Of course this work is offensive, if you take it seriously. But it’s better to view Wealleans as playing provocateur by mixing crude essentialism with puritanical formalism. In a review of John Currin’s retrospective, David Rimanelli stated that: ‘Dead painting lives on because of the unhealthy – politically incorrect,historically inappropriate – passions of its practitioners.’4 Clearly, this can be applied to Wealleans. His paintings are unhealthy, lying, dirty little things. But by creating this tension between content and form and between figuration and abstraction, he holds a mirror, not just to painting, but to the art world and some of its anatomical curiosities.

Juxtaposing Wealleans with Luise Fong might seem crude,but there’s a point to it.

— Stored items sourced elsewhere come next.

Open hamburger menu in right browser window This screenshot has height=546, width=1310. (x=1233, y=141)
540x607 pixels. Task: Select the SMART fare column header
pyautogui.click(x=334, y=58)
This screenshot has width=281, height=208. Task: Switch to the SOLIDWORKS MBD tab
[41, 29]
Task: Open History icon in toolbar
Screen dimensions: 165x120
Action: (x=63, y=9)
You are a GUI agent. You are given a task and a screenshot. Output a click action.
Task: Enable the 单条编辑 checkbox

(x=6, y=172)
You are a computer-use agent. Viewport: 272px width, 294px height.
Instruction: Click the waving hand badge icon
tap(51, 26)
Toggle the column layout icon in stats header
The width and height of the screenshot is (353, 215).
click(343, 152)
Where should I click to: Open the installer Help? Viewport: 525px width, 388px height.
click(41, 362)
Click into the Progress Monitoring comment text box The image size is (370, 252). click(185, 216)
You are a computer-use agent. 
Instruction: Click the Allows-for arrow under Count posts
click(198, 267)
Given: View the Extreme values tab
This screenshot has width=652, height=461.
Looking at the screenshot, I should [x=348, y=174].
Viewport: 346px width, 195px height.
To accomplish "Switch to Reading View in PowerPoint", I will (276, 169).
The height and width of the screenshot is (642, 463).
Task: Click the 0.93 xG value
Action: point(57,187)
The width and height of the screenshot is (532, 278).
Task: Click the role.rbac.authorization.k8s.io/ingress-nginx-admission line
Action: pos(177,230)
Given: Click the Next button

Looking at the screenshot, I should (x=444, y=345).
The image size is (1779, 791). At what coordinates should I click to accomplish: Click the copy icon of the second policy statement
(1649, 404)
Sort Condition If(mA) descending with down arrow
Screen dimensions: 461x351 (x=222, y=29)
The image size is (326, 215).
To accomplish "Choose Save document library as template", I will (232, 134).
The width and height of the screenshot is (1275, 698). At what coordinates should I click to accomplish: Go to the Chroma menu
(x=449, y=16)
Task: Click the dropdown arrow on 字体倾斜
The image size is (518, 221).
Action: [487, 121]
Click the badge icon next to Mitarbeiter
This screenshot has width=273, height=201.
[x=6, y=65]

For most of the nineties, Fong was seen as one of the young saviours of New Zealand painting, her work gaining a great deal of attention because of its sharp combination of abstraction with feminist issues.5 Fong references the female body with her distinctive central core imagery, based on circles and cuts through her canvases and drips suggestive of body fluids. In total contrast to this seriousness, Wealleans is just being a bit gross, so the comparison sells Fong a little short.
Where Wealleans uses the female body as a distraction, it is a genuine concern in her practice. Likewise, where his show Albino parodied identity art, Fong’s connection with her Chinese origins is significant.

The most recent example of Fong bringing together identity and abstraction is Elemental, an exhibition that openly addressed the horrific motorbike accident she was in three years ago.6 Her paintings also have a new motif – large contrived drips built with gesso, which, like Millar’s marks, suggest a feigned,formalist expressionism. These drips refer back to her earlier paintings and central core imagery also reemerges, but this time it seems more theatrical and self-aware. Titles like Big Girl’s Butterfly say it all, really.

Like Millar and Wealleans, Fong has an obsessive relationship with paint, working back into her surfaces pathologically. This exploration of surface and more directly, her desire to mess around in it, slots her comfortably into a discussion about materiality. But her critical eye is not just directed towards materials – her role in the art world is also something she interrogates. For instance, despite the fact that Elemental was her first major show in Auckland for several years, she presented the largest paintings she has ever made – hardly a quiet and modest
return to the scene.7 This, combined with the fact that some of her paintings and sculptures referenced an accident she was almost killed in, created an unsettling and confrontational body of work.

So there is always a narrative aspect that takes Fong’s work beyond the confines of satisfying the market need for minimalist abstraction. She willingly examines her own performance and the fact that she makes these gestures despite her relatively secure place in New Zealand art history makes her an important figure for this show.

25 Eye-Candy

A perverse relationship with abstraction can also be slight, subtle. Noel Ivanoff and Bill Riley both seem to have
straightfaced responses to abstract painting and the slickness of their work, its interior-design perfection, makes it very easy on the eye. But this, ultimately, is a misunderstanding of their respective practices.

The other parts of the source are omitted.